Trainer Jeremiah Englehart will
be saddling his first Grade 1 starter on Saturday at
Saratoga when he sends out
Tamarind Hall in the Ballerina. The
filly, a former claimer, has already given him his first graded stakes victory
in the Grade 3 Bed o’ Roses Handicap at Belmont Park in July and the young
trainer, son of longtime Finger Lakes conditioner Chris Englehart, is excited at
the prospect of testing her against top female sprinters.
“They told me that this is the
same stall that the Test winner [Turbulent Descent] was in,” Englehart said
Friday as he watched his star filly root around in the straw in her berth at
trainer John Kimmel’s barn. “I even looked at [stats] on the two post and that’s
the post you want in a seven-eighths race. I’m looking for any kind of karma I
can get!”
If his father’s record on the
NYRA circuit this year is any indication, karma could be on Englehart’s side.

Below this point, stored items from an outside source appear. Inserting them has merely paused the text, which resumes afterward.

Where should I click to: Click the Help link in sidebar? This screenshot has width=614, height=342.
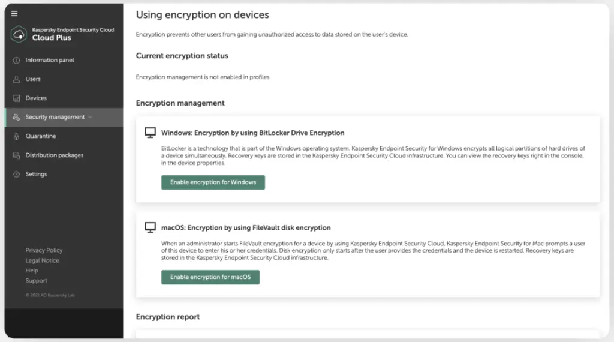point(32,271)
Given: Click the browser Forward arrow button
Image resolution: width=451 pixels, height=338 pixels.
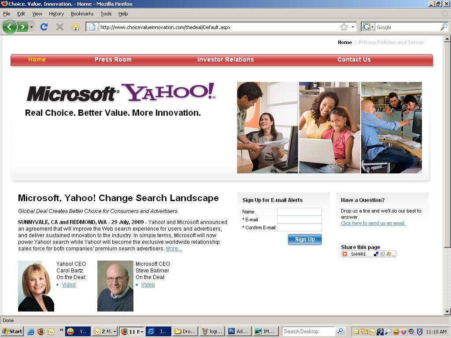Looking at the screenshot, I should [22, 27].
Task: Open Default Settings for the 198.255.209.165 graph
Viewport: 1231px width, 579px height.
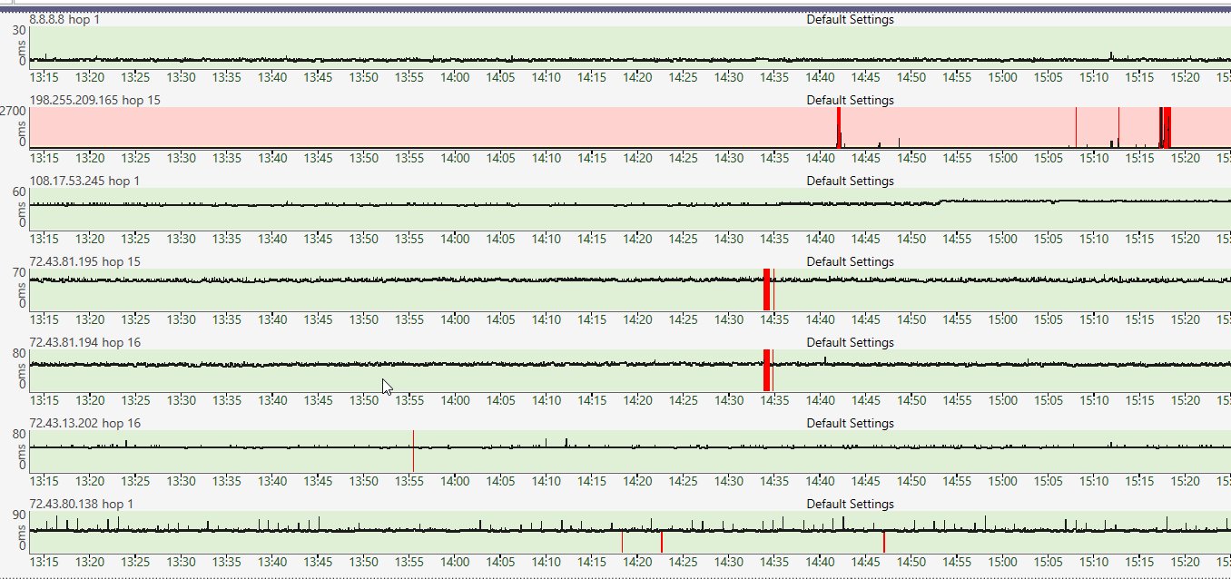Action: click(850, 100)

Chris Englehart, who recently passed the 3,000 win milestone, strung together
seven consecutive victories at Aqueduct this past winter and has a record of
3-2-3 from 16 starters at the
Saratoga meet through Wednesday.
“He’s got a great assistant down
here and a great group of clients that are looking for the right type of horses
for here,” Englehart said of his father. “Once he got settled in here, he’s
always good at finding a level and staying. He’s been really happy the way
things have turned out for [Tamarind Hall], and he’ll be up here on Saturday
with my mom. It’ll be fun. It’s a great card. The Travers is anyone’s race –
Stay Thirsty, Coil, all the horses who are running well right now are in it,
then you’ve got Uncle
Mo in the King’s Bishop.”
While Englehart originally hadn’t
wished to ship Tamarind Hall to
Saratoga early, he wanted to school the
4-year-old daughter of Graeme Hall in the paddock and he has been pleased with
her adjustment to life at the Spa since arriving on Monday evening.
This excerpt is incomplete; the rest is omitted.